The family was taking advantage of the white powder draped over Salisbury on Friday night. The winter storm brought as much as two and a half inches of snow to parts of Rowan County, with the Faith area likely seeing the most accumulation.
Snow started falling in the southwestern part of the county around 6:30 p.m on Friday. An hour and a half later, the entire county was seeing white. The snowfall started to taper off around midnight and finished for most of the county before 1 a.m. as temperatures got as low as 16 degrees in some areas of the county overnight.
Saturday morning was the second time in a week that Rowan Countians woke up to find their homes, yards and cars covered in white. The last time the county experienced snow accumulation twice in a week was in January 2016, when there was a trace of snow on Sunday, Jan. 17, 2016, and then two inches of snowfall on Friday, Jan. 22, 2016, said Steve Monday of Rowan County Weather.
“It’s pretty rare to get two snowfalls in the span of a week, certainly,” Monday said.
This weekend’s snowfall was considerably less icy and more powdery than last weekend’s precipitation, and there wasn’t any sleet accompanying the fall.
“We had some drier air that moved in above our heads and helped make the snow more powdery and fine as it came down,” Monday said.
The snow was ideal for building a snowman, forming a ball for a playful fight or sledding. Mapp and his daughters weren’t alone at Centennial park. Other parents pushed delighted children down the hill and teenagers showed off their boarding skills while riding solo.
While most of the piedmont and central North Carolina received two inches of snow or less — enough for a few hours of fun — parts of eastern North Carolina received three or more inches.
Both state and local crews were out clearing roads on Saturday morning, causing Gov. Roy Cooper to issue a statement encouraging North Carolinians to stay home if possible. For those traveling, the N.C. Highway Patrol advised drivers to reduce speed and keep distance from one another.
By the time plows started to clear streets around noon on Saturday, the bright sun and higher temperatures began to melt much of the snowfall.

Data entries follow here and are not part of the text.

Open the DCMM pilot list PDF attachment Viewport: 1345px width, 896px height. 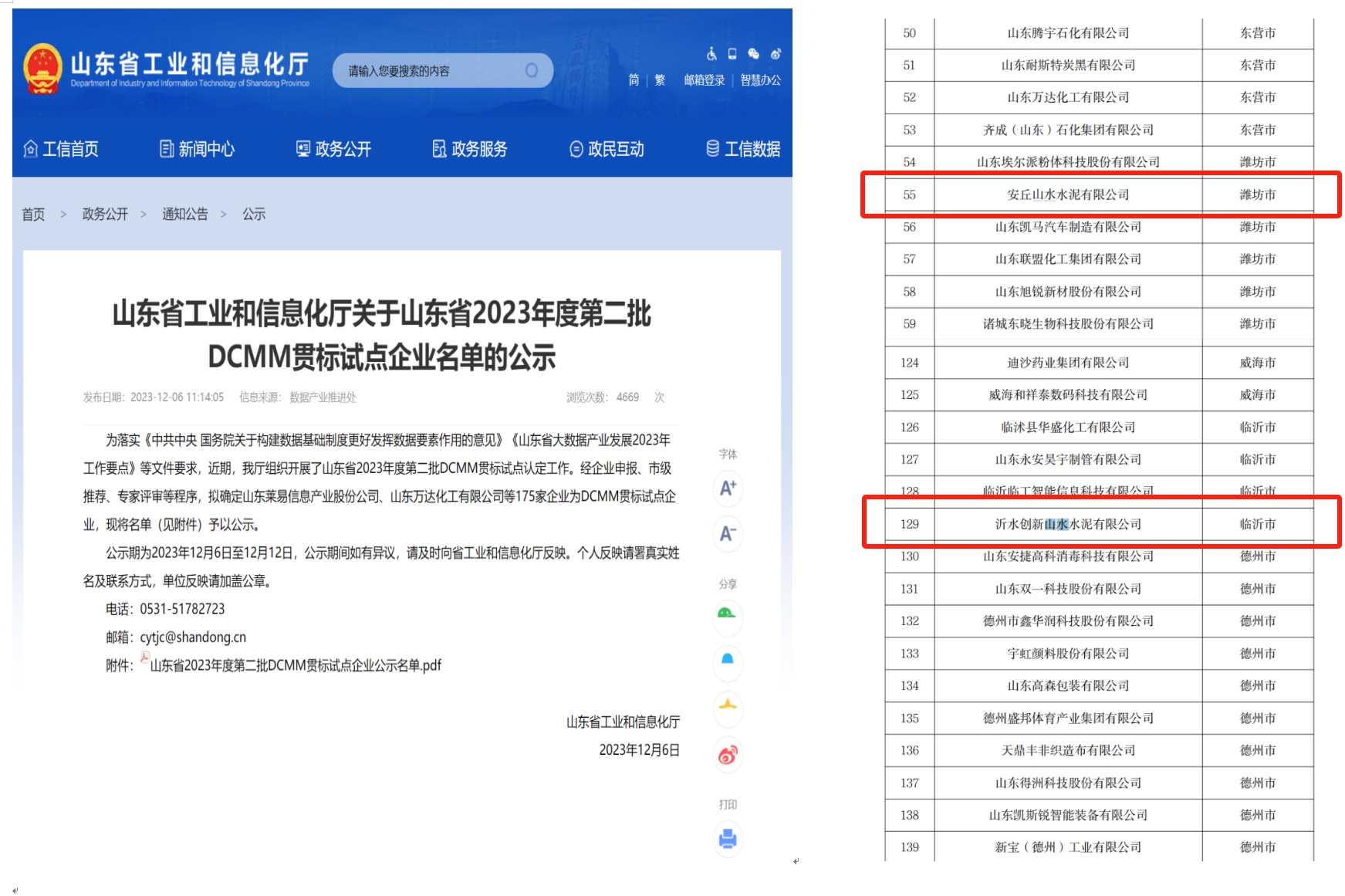pyautogui.click(x=295, y=665)
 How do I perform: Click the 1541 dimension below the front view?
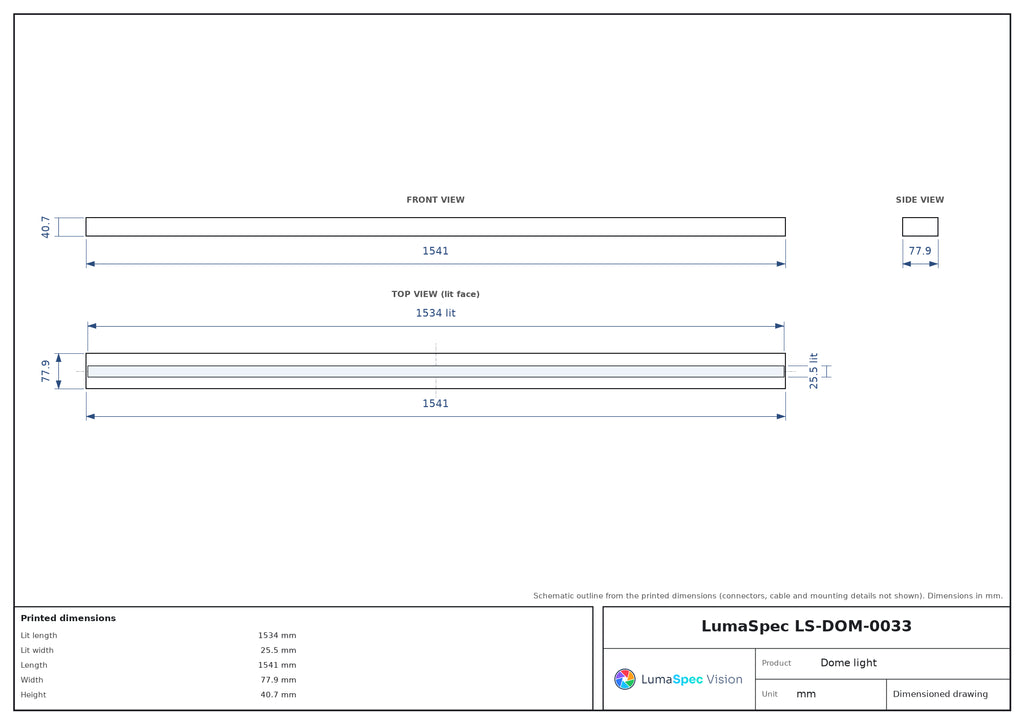point(435,251)
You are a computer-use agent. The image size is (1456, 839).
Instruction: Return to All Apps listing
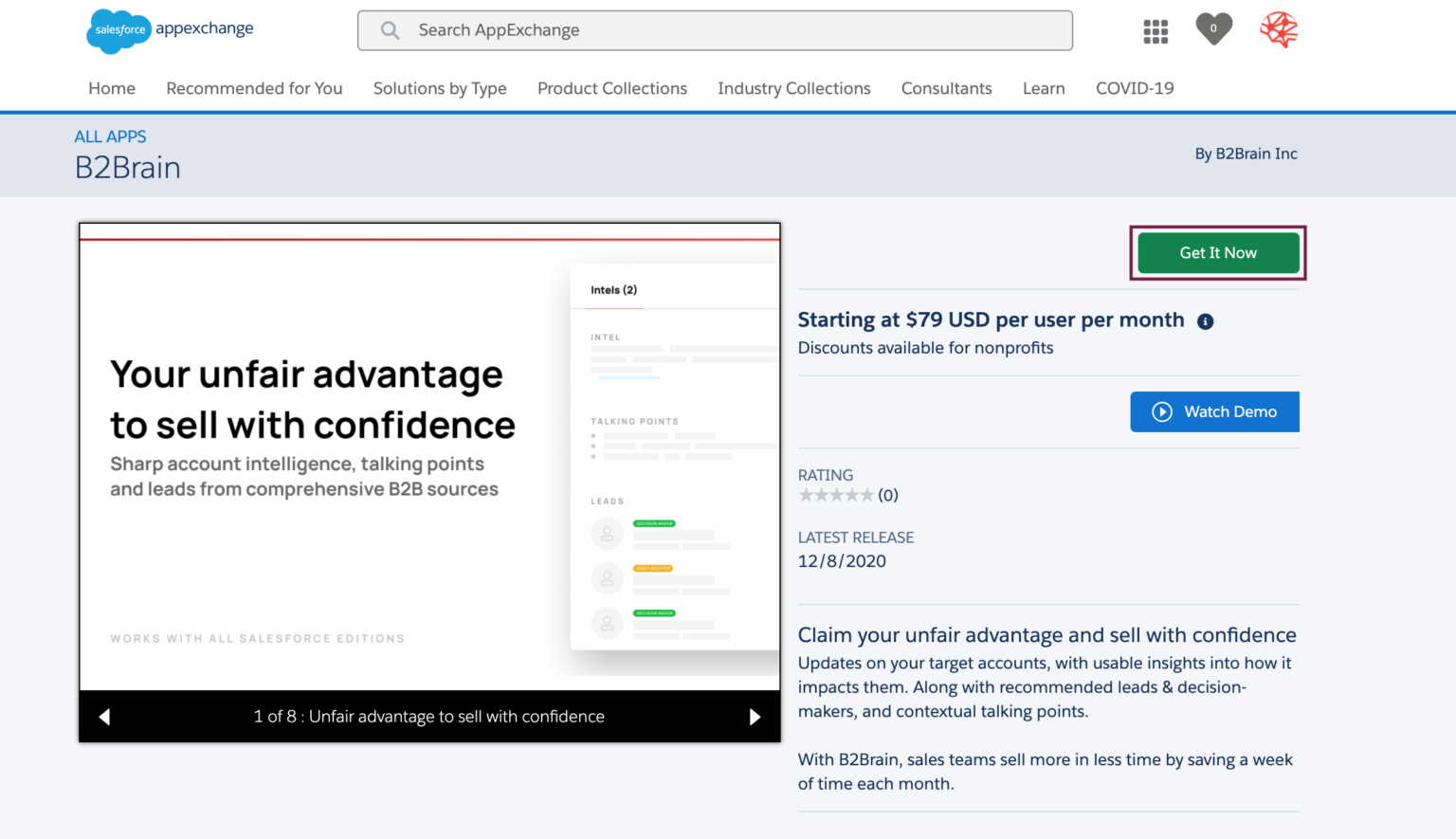pyautogui.click(x=110, y=137)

Rowan County Emergency Services Lt. Johnny Webb said the 911 division did not receive an increased number of calls due to road conditions or the weather on Saturday. He attributed that largely to the quickness with which the snow melted. However, Webb said encouraged caution on the roads overnight on Saturday and into Sunday morning as freezing temperatures could cause roads to ice over.